Malicious Email Rules Forwards Your Emails to Scammers
Recently, when replying to a client’s email, I received an email undeliverable response saying that their mailbox was full. However, upon closer review, the email address mentioned didn’t belong to my client. I called the client to see if he received my reply. He said “yes.” I then asked him if he was familiar with the email address listed on the undeliverable response, to which he said “no.”
From this we knew his email address was compromised, but how?
We checked the obvious areas first:
- Malware on his device – nope – he uses a MacBook
- Email forwarding activated in his Outlook account – nope – not activated
- Sign-in history – all looked good, nothing suspicious
- Change the email account password
After changing the email account password, I sent the client another email. Sure enough, I received the same undeliverable email from the unknown email account.
Further review of the undeliverable email led me to suspect that since email forwarding was not the problem, perhaps there was an email rule activated.
I had the client, once again, go to Outlook settings and check for “rules.”
Two rules were listed.
The first one related to a company he previously corresponded with by email. The second rule had a similar name as the first rule; however, this rule was set to send all received email to another email address, the same email address listed in the undeliverable reply I received.
BINGO, that’s it!
I had the client terminate, delete, both rules. Once there were terminated, I sent the client another email. This time, I didn’t receive the undeliverable email reply. That meant his emails were no longer being sent to an unknown email address. But how were the rules added to his Outlook email account?
Since the rules were associated with a business, he called them and asked if they were aware of any email or network issues. They said that last year they DID have an issue. They were infected by one of their suppliers. Was this the source of the client’s email compromise? Maybe, maybe not.
WHAT ARE EMAIL RULES
Email rules are based on if-then conditions. If this happens, then do this.
Here are a few examples:
If email is received from ABC, move it to the Important folder
If an email is received, send it to abc@123 dot com
If email is received from ABC, send a copy to abc@123 dot com
Rules are tools to help manage an inbox. But, as in this case, rules were used by criminals to receive a copy of the email’s received by the victim.
HOW DID THIS HAPPEN
There are a few ways that criminals can add rules to your email account.
- Clicking on a link in a phishing email
- Opening an attachment in a phishing email
Most of the time the email comes from an existing contact, or an organization known to you. When you click on the link or try to open the attachment it may appear that link doesn’t do anything. However, it takes you to a fake Outlook or Gmail login page and requests your account credentials. When the credentials are entered, the login fails but the scammers are able to install the email forwarding rule in the email account. There are different versions of this. Some of the emails may pretend to be from the email service, like Outlook or Gmail, saying a password change was initiated on your account and if you didn’t do it, you are supposed to click the link. Others may claim to be Amazon confirming an expensive purchase. All the emails are designed to get you to click the link and enter your email account login credentials.
STEALTHINESS IS DANGEROUS
The dangerous part of this scam is that it could go undetected for years. Or, as in this case, until the fake email box became full, triggering the undeliverable response. Without receiving that reply, the email rule could have remained undetected.

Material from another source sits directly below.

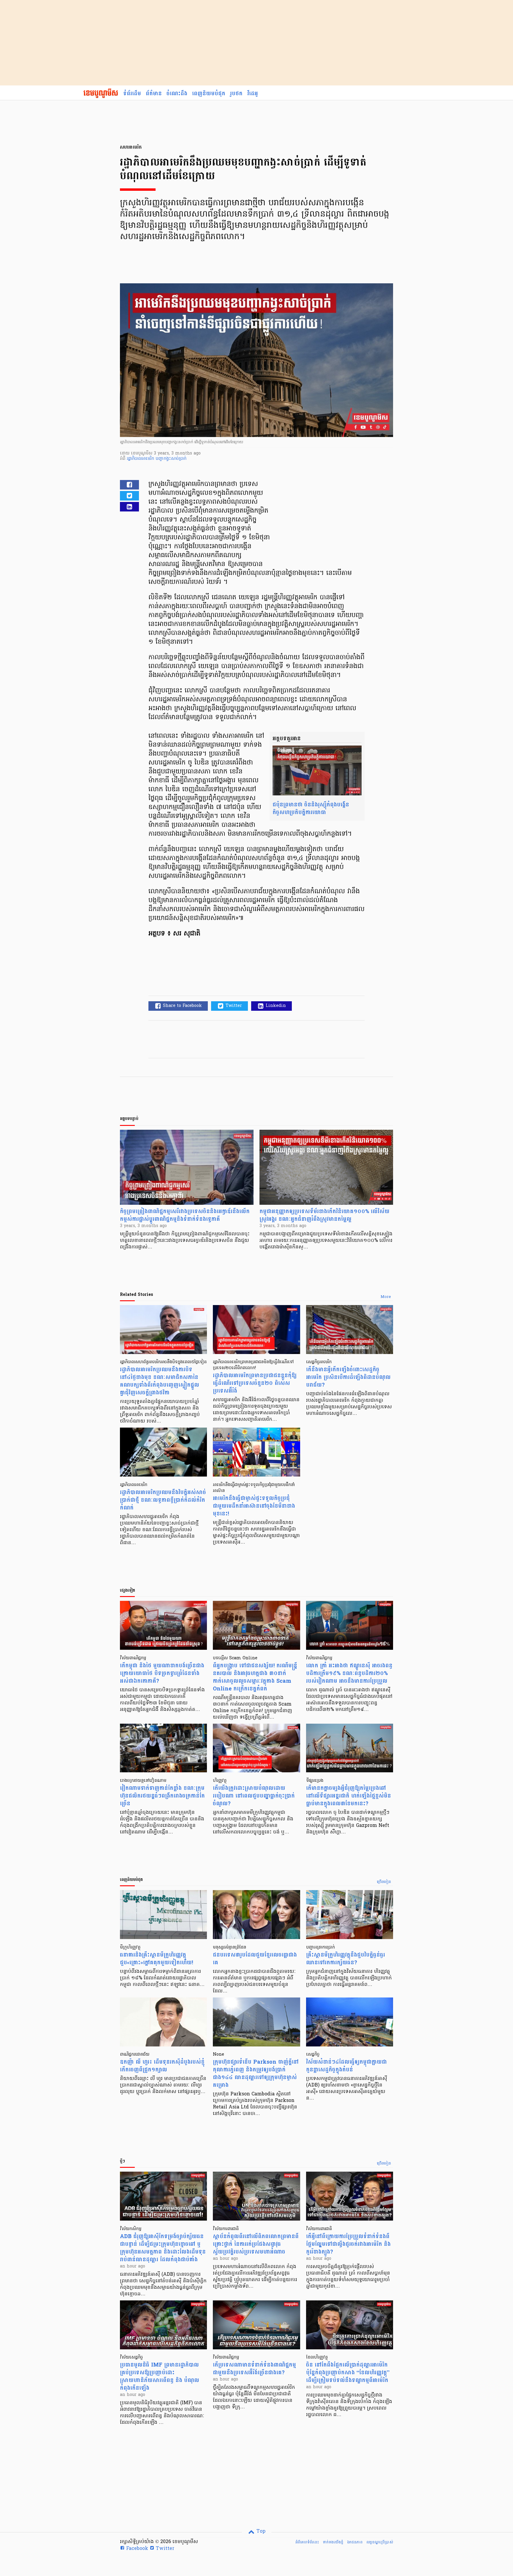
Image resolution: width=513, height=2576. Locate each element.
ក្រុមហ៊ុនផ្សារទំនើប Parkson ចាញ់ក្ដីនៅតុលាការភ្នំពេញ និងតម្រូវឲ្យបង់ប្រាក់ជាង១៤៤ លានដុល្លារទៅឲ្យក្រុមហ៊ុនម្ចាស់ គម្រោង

Since we don’t know how long the email rule was in place, it’s hard to determine what information the scammer received in the forwarded emails.
HOW TO CHECK FOR THIS SCAM
Running an antivirus scan would NOT detect an email rule change. To see if you too are a victim, log in to your email provider and check for email rules.
For example, in Outlook, go to settings, click on mail, then click on rules. There you will see a list of rules activated on your email account. While you are in settings you could also check to see if mail forwarding was activated. Also, if available, check the sign-on activity and look for anything suspicious.
HOW TO REMOVE MALICIOUS RULES
Removing, or terminating the rules, vary by email provider. A quick search of the internet, or use the help feature in your email provider, should provide you with step-by-step instructions.
SUMMARY
In this case, avoid clicking on links or opening attachments in unexpected emails. It’s also a good idea to check your email rules regularly. Learn how your email behaves so you are able to identify suspicious activity.
As with text messaging, sensitive information should never be sent by email. When sending sensitive information consider using an encrypted messaging service like Signal. NOTE: Signal is a non-profit organization that does not offer affiliate marketing. This means we do NOT receive compensation for recommending this product. We recommend it because we use and trust it.